- **Task goal**: Repeat nothing but the lines below running from the one containing "Task: Click the Sprite name input field" to the one containing "Task: Open the Help with this page link". Keep both end lines.

- **Data section**:
====================
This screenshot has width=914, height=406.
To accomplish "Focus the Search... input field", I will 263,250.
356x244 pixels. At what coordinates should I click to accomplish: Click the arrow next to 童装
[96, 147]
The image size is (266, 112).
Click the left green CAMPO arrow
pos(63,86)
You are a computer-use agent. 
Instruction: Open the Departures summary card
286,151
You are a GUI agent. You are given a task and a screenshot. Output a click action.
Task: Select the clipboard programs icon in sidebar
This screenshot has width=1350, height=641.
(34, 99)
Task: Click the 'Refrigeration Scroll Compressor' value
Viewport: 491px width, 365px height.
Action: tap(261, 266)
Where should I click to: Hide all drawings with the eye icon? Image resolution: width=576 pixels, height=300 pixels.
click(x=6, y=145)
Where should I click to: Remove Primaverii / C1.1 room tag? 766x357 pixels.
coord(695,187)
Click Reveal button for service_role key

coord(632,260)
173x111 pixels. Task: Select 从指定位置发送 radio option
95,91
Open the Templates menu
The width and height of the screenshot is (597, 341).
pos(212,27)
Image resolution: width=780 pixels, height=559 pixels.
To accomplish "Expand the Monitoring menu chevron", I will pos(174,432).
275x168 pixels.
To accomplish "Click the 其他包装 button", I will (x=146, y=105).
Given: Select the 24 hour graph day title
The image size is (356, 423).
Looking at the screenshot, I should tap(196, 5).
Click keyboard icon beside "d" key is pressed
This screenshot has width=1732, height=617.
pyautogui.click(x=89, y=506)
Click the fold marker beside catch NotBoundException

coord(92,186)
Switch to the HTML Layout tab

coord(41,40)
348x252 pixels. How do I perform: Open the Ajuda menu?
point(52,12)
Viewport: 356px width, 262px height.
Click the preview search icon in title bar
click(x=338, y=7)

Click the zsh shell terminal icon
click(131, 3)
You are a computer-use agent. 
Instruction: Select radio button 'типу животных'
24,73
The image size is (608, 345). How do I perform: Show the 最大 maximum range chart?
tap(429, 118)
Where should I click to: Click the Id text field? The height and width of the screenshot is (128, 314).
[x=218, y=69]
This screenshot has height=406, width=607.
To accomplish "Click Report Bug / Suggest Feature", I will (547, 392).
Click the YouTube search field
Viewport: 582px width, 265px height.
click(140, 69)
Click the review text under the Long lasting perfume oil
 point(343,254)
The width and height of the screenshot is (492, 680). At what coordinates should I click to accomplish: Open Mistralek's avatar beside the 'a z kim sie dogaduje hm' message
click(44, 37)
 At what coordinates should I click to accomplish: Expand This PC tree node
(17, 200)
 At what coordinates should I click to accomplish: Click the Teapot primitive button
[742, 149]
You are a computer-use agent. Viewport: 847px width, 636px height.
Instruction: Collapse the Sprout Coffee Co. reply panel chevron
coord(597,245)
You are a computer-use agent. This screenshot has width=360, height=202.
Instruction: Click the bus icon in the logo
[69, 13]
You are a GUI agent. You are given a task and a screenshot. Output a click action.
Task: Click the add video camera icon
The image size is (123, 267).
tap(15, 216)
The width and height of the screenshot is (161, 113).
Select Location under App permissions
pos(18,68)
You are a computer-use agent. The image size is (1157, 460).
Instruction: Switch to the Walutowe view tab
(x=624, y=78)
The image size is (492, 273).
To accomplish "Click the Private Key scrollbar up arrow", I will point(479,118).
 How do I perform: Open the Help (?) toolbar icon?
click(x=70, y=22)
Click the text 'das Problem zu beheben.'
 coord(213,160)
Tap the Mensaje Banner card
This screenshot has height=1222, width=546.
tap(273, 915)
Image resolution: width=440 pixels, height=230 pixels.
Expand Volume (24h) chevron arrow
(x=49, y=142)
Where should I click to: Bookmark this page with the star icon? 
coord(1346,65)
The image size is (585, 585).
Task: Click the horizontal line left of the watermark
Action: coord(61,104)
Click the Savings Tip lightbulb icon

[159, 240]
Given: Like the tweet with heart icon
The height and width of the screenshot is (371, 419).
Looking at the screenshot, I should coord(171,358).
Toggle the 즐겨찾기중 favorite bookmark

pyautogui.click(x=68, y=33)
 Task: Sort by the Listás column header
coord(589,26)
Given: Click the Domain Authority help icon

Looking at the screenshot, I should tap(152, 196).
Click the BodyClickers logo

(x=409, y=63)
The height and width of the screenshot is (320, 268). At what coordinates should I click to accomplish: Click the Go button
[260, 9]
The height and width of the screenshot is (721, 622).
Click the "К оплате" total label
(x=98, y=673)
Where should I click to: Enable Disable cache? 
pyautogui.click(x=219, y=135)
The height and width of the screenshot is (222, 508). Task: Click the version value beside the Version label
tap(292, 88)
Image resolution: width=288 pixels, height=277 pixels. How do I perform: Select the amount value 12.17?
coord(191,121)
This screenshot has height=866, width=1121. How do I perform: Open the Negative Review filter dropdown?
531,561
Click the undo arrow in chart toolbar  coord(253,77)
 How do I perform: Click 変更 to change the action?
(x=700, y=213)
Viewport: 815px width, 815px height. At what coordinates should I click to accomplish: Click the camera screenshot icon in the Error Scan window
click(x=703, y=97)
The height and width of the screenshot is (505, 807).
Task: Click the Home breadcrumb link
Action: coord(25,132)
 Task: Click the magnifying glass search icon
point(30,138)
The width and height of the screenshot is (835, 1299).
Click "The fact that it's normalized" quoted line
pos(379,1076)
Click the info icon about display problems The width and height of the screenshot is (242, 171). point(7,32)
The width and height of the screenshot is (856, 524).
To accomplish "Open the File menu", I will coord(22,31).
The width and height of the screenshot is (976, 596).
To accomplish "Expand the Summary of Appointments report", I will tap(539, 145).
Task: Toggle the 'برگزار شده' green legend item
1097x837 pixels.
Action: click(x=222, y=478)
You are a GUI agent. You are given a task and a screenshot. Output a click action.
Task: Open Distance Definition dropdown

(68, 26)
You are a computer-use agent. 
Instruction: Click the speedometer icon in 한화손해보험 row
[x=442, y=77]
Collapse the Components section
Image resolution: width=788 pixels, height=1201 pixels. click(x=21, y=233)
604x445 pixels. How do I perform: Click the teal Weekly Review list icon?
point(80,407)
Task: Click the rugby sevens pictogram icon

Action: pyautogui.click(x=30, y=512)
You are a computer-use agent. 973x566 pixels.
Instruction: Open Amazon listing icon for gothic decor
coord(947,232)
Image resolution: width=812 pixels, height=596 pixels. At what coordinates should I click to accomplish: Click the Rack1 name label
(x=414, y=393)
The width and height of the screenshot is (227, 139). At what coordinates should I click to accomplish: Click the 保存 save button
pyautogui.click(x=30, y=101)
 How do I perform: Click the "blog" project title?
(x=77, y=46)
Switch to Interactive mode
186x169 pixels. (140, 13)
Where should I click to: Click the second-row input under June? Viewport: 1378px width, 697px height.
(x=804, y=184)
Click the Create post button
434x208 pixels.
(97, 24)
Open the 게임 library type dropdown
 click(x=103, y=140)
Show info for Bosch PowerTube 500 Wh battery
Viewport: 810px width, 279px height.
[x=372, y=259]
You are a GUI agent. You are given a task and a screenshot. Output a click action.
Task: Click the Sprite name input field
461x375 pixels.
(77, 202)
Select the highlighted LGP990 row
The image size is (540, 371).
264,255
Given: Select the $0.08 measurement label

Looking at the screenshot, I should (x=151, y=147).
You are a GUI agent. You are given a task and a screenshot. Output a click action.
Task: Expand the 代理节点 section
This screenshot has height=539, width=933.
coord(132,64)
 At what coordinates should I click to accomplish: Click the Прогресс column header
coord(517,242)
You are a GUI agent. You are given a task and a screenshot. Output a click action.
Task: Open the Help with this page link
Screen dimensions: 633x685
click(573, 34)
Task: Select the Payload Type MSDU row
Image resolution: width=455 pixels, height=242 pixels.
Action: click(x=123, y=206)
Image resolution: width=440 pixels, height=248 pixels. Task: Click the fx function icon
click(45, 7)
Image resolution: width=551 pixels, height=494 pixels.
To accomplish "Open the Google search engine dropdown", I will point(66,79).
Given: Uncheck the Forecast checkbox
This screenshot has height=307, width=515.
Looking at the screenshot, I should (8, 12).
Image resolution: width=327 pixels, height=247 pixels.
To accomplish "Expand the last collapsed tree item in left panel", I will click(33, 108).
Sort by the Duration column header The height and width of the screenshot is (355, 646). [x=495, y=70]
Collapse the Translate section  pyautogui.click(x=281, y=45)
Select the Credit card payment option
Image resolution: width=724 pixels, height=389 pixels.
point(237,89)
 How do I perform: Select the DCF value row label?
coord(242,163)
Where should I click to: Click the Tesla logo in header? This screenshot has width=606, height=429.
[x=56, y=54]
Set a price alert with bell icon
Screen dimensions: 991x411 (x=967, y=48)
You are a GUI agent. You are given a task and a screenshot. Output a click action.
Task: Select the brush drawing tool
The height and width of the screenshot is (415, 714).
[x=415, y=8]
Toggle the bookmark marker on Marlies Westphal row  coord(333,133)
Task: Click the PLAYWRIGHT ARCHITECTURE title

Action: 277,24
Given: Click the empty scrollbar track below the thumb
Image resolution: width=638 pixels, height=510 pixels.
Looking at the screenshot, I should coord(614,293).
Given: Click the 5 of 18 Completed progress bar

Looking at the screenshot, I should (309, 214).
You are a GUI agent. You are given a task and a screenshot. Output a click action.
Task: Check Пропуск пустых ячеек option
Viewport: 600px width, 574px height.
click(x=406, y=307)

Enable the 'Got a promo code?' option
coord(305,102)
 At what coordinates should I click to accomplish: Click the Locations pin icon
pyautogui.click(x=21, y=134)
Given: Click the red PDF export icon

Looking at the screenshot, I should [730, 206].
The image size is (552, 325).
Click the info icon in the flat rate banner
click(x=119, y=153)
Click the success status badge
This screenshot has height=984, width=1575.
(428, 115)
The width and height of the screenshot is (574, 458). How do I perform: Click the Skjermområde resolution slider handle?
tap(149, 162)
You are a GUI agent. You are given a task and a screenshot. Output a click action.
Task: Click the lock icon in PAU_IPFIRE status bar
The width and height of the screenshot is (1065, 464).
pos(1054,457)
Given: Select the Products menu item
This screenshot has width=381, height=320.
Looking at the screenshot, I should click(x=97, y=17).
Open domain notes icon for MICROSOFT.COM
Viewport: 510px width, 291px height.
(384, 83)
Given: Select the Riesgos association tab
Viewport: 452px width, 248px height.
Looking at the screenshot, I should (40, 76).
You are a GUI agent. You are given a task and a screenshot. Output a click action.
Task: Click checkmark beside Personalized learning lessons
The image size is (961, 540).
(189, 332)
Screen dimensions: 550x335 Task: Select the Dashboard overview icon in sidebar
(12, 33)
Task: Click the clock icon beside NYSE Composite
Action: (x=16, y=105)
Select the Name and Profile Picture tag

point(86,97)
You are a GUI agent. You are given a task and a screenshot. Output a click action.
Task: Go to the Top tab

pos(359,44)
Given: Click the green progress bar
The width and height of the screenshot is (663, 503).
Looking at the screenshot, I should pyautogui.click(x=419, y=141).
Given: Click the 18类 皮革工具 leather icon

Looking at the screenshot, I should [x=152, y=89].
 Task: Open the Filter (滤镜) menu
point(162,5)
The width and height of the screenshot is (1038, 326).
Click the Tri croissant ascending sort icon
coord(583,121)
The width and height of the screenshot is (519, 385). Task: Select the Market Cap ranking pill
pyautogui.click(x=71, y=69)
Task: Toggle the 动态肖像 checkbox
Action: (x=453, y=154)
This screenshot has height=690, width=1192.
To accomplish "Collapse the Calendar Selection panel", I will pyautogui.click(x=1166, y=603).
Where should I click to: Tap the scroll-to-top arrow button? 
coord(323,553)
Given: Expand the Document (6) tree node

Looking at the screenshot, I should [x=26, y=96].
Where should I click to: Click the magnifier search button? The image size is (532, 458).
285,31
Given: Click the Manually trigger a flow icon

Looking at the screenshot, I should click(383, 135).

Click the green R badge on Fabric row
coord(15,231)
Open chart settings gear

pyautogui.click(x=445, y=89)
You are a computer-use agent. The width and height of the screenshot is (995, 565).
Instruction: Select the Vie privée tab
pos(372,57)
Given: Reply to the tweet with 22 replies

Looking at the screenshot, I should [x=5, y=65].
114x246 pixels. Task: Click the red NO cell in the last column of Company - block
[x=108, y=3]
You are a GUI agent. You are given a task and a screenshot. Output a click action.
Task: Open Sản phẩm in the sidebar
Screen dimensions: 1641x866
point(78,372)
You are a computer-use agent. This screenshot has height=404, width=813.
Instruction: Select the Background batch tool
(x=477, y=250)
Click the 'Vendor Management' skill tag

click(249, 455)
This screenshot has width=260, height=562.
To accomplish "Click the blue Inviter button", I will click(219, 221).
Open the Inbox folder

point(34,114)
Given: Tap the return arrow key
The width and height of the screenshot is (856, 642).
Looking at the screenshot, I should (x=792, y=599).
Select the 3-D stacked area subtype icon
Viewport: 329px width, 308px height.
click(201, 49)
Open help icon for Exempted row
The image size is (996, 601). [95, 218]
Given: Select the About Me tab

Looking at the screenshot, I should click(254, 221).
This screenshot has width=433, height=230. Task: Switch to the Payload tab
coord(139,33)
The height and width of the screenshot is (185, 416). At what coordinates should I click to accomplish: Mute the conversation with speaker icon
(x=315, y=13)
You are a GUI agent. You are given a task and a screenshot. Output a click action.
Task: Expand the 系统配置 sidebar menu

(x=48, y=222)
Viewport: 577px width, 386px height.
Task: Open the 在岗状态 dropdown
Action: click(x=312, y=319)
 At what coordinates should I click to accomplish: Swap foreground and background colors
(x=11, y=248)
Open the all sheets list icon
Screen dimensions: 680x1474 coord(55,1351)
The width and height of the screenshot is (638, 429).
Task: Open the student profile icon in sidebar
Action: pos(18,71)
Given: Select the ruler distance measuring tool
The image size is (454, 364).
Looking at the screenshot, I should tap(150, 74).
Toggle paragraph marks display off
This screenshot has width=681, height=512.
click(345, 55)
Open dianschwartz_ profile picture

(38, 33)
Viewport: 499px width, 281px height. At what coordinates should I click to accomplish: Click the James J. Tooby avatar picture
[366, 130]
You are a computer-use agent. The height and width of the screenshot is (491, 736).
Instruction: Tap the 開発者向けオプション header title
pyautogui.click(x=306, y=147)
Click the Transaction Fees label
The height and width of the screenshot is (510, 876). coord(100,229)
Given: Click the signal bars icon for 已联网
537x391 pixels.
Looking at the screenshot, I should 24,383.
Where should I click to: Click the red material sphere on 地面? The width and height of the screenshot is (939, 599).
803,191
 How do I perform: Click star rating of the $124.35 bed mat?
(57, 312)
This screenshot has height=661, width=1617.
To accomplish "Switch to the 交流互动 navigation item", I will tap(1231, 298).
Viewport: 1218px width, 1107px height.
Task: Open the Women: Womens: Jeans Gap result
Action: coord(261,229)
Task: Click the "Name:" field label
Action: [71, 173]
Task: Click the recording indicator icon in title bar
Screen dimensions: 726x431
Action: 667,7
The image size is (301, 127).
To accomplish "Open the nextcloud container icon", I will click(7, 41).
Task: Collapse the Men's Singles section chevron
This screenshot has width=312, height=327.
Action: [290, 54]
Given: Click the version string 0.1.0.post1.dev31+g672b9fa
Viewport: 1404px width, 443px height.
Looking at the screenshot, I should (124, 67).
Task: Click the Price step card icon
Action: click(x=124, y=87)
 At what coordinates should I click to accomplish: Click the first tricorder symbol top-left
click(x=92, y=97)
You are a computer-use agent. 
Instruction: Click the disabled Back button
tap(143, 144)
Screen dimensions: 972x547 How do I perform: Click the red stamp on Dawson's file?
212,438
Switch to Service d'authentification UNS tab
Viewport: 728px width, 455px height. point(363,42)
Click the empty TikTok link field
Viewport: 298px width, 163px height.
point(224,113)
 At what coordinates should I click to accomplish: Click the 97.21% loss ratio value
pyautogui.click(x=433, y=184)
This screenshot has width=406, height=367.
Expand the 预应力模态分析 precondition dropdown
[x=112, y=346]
====================
- **Written reply**:
Task: Click the Sprite name input field
461x375 pixels.
(77, 202)
Select the highlighted LGP990 row
The image size is (540, 371).
264,255
Given: Select the $0.08 measurement label

Looking at the screenshot, I should (x=151, y=147).
You are a GUI agent. You are given a task and a screenshot. Output a click action.
Task: Expand the 代理节点 section
This screenshot has height=539, width=933.
coord(132,64)
 At what coordinates should I click to accomplish: Click the Прогресс column header
coord(517,242)
You are a GUI agent. You are given a task and a screenshot. Output a click action.
Task: Open the Help with this page link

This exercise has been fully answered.